MatrixKV: Reducing Write Stalls and Write Amplification in LSM-tree Based KV Stores with Matrix Container in NVM
Ting Yao, Yiwen Zhang, and Jiguang Wan, Huazhong University of Science and Technology; Qiu Cui and Liu Tang, PingCAP; Hong Jiang, UT Arlington; Changsheng Xie, Huazhong University of Science and Technology; Xubin He, Temple University
Popular LSM-tree based key-value stores suffer from suboptimal and unpredictable performance due to write amplification and write stalls that cause application performance to periodically drop to nearly zero. Our preliminary experimental studies reveal that (1) write stalls mainly stem from the significantly large amount of data involved in each compaction between L0–L1 (i.e., the first two levels of LSM-tree), and (2) write amplification increases with the depth of LSM-trees. Existing works mainly focus on reducing write amplification, while only a couple of them target mitigating write stalls.

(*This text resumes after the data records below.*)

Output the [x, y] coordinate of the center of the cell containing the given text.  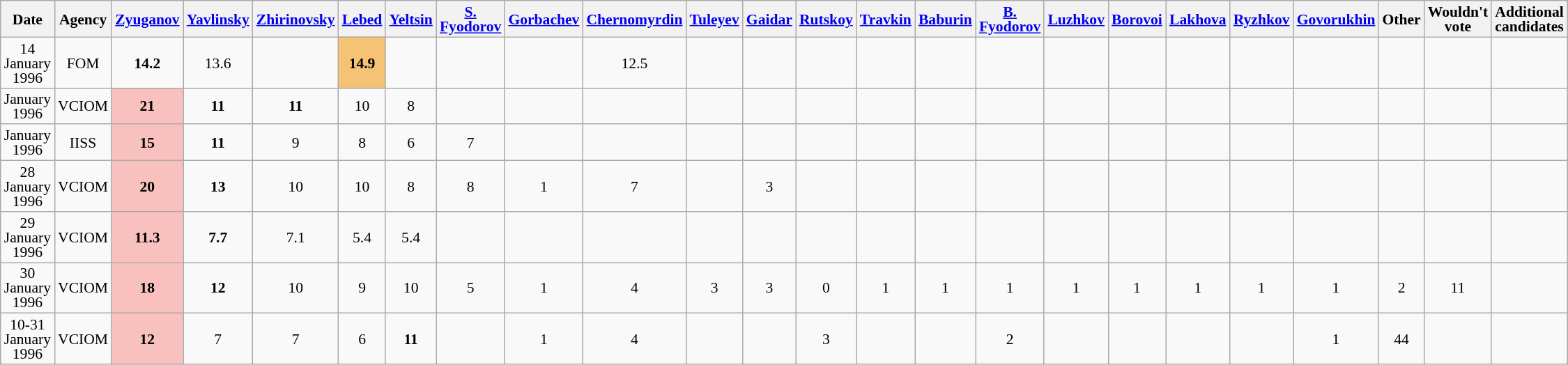
5 [470, 289]
13.6 [218, 63]
Agency [83, 19]
11.3 [148, 237]
Tuleyev [714, 19]
Chernomyrdin [634, 19]
28 January 1996 [28, 187]
Zyuganov [148, 19]
0 [827, 289]
IISS [83, 143]
44 [1401, 339]
29 January 1996 [28, 237]
Borovoi [1137, 19]
14.9 [362, 63]
Zhirinovsky [295, 19]
S. Fyodorov [470, 19]
7.7 [218, 237]
Yavlinsky [218, 19]
21 [148, 106]
Other [1401, 19]
Date [28, 19]
Yeltsin [410, 19]
14.2 [148, 63]
Ryzhkov [1261, 19]
Travkin [886, 19]
7.1 [295, 237]
Lakhova [1198, 19]
Lebed [362, 19]
18 [148, 289]
Additional candidates [1529, 19]
20 [148, 187]
14 January 1996 [28, 63]
13 [218, 187]
Luzhkov [1076, 19]
12.5 [634, 63]
FOM [83, 63]
Baburin [945, 19]
Gaidar [769, 19]
Govorukhin [1337, 19]
30 January 1996 [28, 289]
Gorbachev [544, 19]
Rutskoy [827, 19]
10-31 January 1996 [28, 339]
15 [148, 143]
Wouldn't vote [1458, 19]
B. Fyodorov [1010, 19]
For the text-containing cell, return its midpoint in [X, Y] coordinate format. 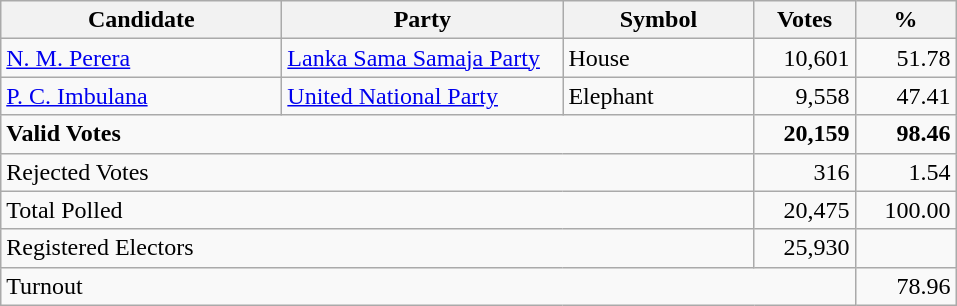
Candidate [142, 20]
N. M. Perera [142, 58]
House [658, 58]
20,475 [804, 210]
316 [804, 172]
Turnout [428, 286]
Valid Votes [378, 134]
98.46 [906, 134]
20,159 [804, 134]
78.96 [906, 286]
Registered Electors [378, 248]
Symbol [658, 20]
% [906, 20]
Elephant [658, 96]
United National Party [422, 96]
Votes [804, 20]
10,601 [804, 58]
51.78 [906, 58]
Total Polled [378, 210]
P. C. Imbulana [142, 96]
100.00 [906, 210]
9,558 [804, 96]
1.54 [906, 172]
Lanka Sama Samaja Party [422, 58]
47.41 [906, 96]
Rejected Votes [378, 172]
25,930 [804, 248]
Party [422, 20]
Return the (x, y) coordinate for the center point of the cell that contains the specified text.  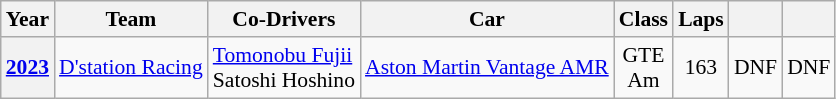
Laps (701, 19)
Year (28, 19)
2023 (28, 68)
Team (131, 19)
GTEAm (644, 68)
Car (487, 19)
D'station Racing (131, 68)
Class (644, 19)
Aston Martin Vantage AMR (487, 68)
Co-Drivers (284, 19)
163 (701, 68)
Tomonobu Fujii Satoshi Hoshino (284, 68)
Return (x, y) of the center of cell containing provided text 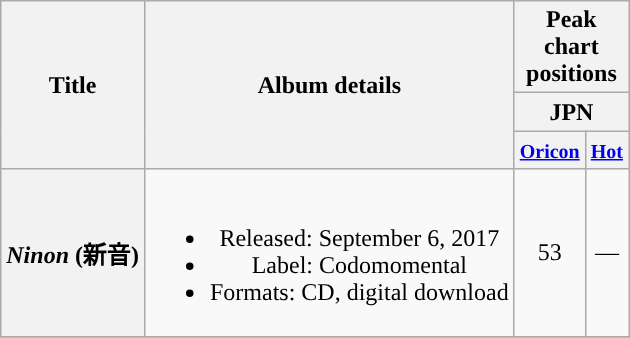
JPN (571, 112)
— (606, 252)
Released: September 6, 2017Label: CodomomentalFormats: CD, digital download (329, 252)
Title (73, 85)
Album details (329, 85)
53 (550, 252)
Peak chart positions (571, 47)
Oricon (550, 150)
Hot (606, 150)
Ninon (新音) (73, 252)
Detect which cell encompasses the target text, then output its [x, y] center coordinate. 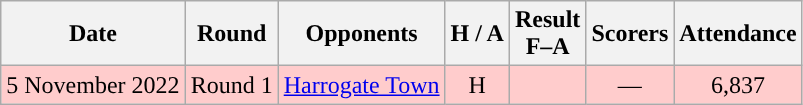
Round 1 [232, 85]
6,837 [738, 85]
— [630, 85]
Date [93, 34]
Attendance [738, 34]
Opponents [362, 34]
Scorers [630, 34]
ResultF–A [547, 34]
5 November 2022 [93, 85]
H [477, 85]
Round [232, 34]
Harrogate Town [362, 85]
H / A [477, 34]
Determine the (x, y) coordinate at the center of the cell enclosing the given text.  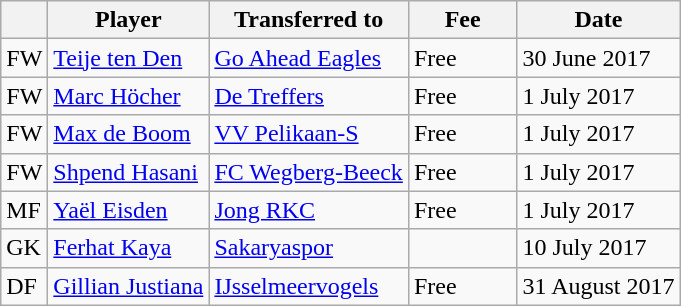
Max de Boom (128, 134)
Fee (462, 20)
Player (128, 20)
30 June 2017 (598, 58)
Go Ahead Eagles (309, 58)
MF (24, 210)
Ferhat Kaya (128, 248)
De Treffers (309, 96)
Shpend Hasani (128, 172)
Yaël Eisden (128, 210)
VV Pelikaan-S (309, 134)
Jong RKC (309, 210)
IJsselmeervogels (309, 286)
DF (24, 286)
Marc Höcher (128, 96)
Date (598, 20)
Transferred to (309, 20)
10 July 2017 (598, 248)
FC Wegberg-Beeck (309, 172)
Sakaryaspor (309, 248)
GK (24, 248)
Gillian Justiana (128, 286)
31 August 2017 (598, 286)
Teije ten Den (128, 58)
Extract the (x, y) coordinate from the center of the cell holding the provided text.  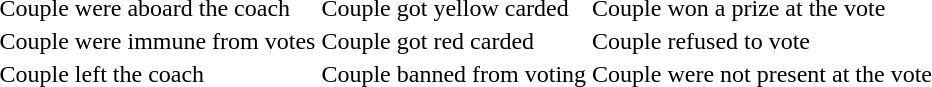
Couple got red carded (454, 41)
Detect which cell encompasses the target text, then output its (X, Y) center coordinate. 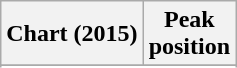
Chart (2015) (72, 34)
Peakposition (189, 34)
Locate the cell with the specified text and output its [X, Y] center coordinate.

In this paper, we exploit non-volatile memory (NVM) to address these two limitations and propose MatrixKV, a new LSM-tree based KV store for systems with multi-tier DRAM-NVM-SSD storage. MatrixKV's design principles include performing smaller and cheaper L0–L1 compaction to reduce write stalls while reducing the depth of LSM-trees to mitigate write amplification. To this end, four novel techniques are proposed. First, we relocate and manage the L0 level in NVM with our proposed matrix container. Second, the new column compaction is devised to compact L0 to L1 at fine-grained key ranges, thus substantially reducing the amount of compaction data. Third, MatrixKV increases the width of each level to decrease the depth of LSM-trees thus mitigating write amplification. Finally, the cross-row hint search is introduced for the matrix container to keep adequate read performance. We implement MatrixKV based on RocksDB and evaluate it on a hybrid DRAM/NVM/SSD system using Intel's latest 3D Xpoint NVM device Optane DC PMM. Evaluation results show that, with the same amount of NVM, MatrixKV achieves 5× and 1.9× lower 99th percentile latencies, and 3.6× and 2.6× higher random write throughput than RocksDB and the state-of-art LSM-based KVS NoveLSM respectively.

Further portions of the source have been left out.